Objective: To develop and validate a motor-activated auricular vagus nerve stimulation (MAAVNS) system as a potential neurorehabilitation tool.

Methods: We created MAAVNS and validated its function as part of an ongoing clinical trial investigating whether taVNS-paired rehabilitation enhances oromotor learning. We compared 3 different MAAVNS EMG electrode configurations in 3 neonates. The active lead was placed over the buccinator muscle. Reference lead placements were orbital, temporal or frontal.

Results: The frontal reference lead produced the highest sensitivity (0.87 ± 0.07 (n = 8)) and specificity (0.64 ± 0.13 (n = 8)). Oral sucking reliably triggers MAAVNS stimulation with high confidence.

Conclusion: EMG electrodes placed on target orofacial muscles can effectively trigger taVNS stimuli in infants in a closed loop fashion.

Keywords: Closed-loop neuromodulation; MAAVNS; Motor rehabilitation; Oral feeding; Pediatrics; VNS; taVNS.

Conflict of interest statement

Declaration of competing interest DNC, MSG, DDJ, BWB are listed as inventors on pending patents assigned to the Medical University of South Carolina on the methods described in this manuscript.

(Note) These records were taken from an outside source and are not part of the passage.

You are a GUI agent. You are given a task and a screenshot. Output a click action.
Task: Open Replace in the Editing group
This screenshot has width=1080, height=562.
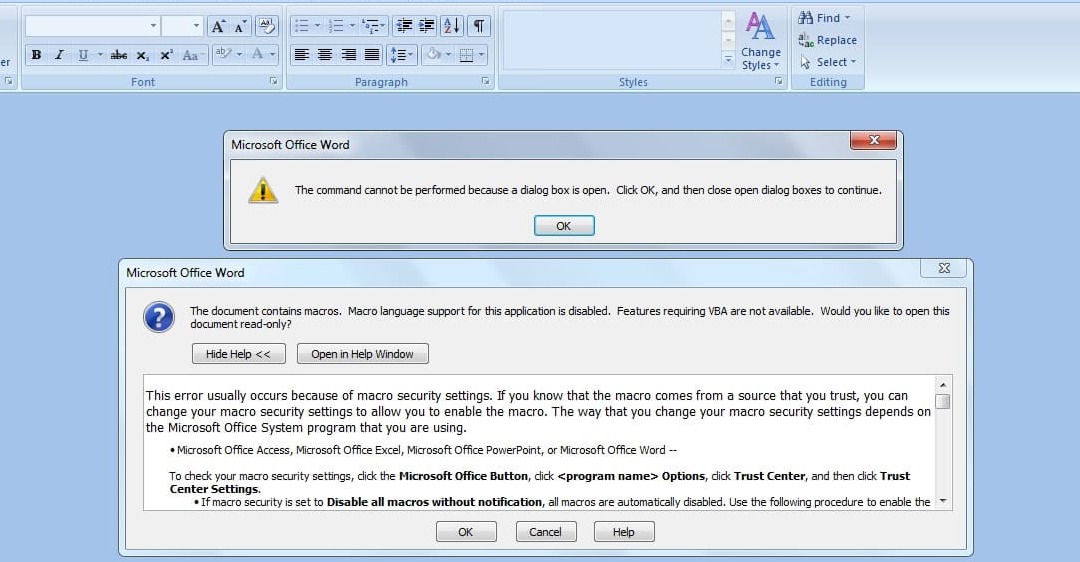pyautogui.click(x=827, y=40)
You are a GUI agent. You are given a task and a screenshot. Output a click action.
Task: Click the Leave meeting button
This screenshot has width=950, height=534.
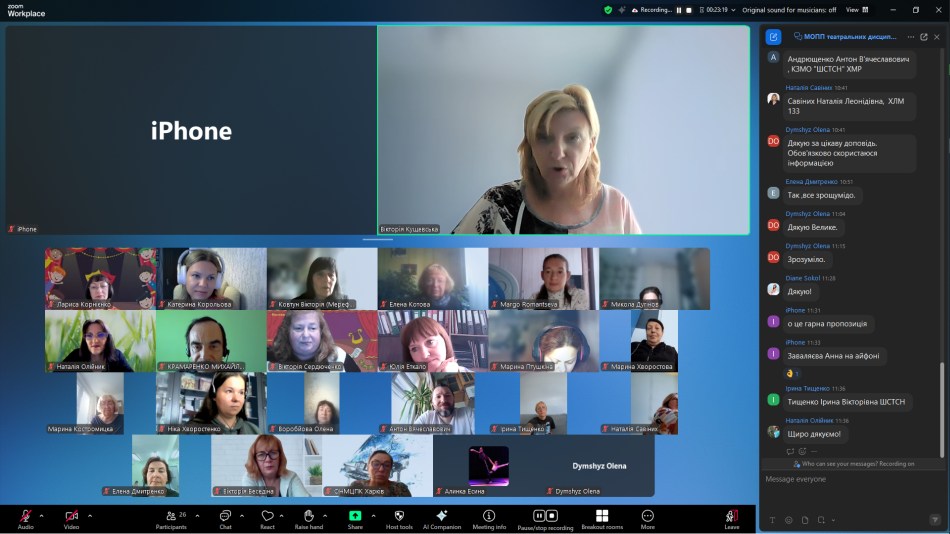[x=731, y=517]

Copyright © 2020 The Author(s). Published by Elsevier Inc. All rights reserved.

Figures

Figure 1:
Figure 1:
a) EMG lead placement for position C. Active lead on buccinator, reference lead on frontal eminence, ground lead in center of forehead. b) Overview of MAAVNS set up. EMG signals from facial muscles (1) were processed (2-5) and used to trigger stimulation (6, stim). c) Raw EMG signal was processed by amplifying, rectifying and integrating the signal. An activation threshold was set and calibrated to a visual suck, delivering a TTL output when a suck was detected.
Figure 2:
Figure 2:
a) EMG lead placement for Configurations A, B, and C. b) Sensitivity and Specificity of EMG lead Configurations A, B, and C. This data demonstrates that both Configurations B and C had a sensitivity greater than 86%, however, Configuration C had a significantly greater specificity than Configuration B (64% compared to 40%).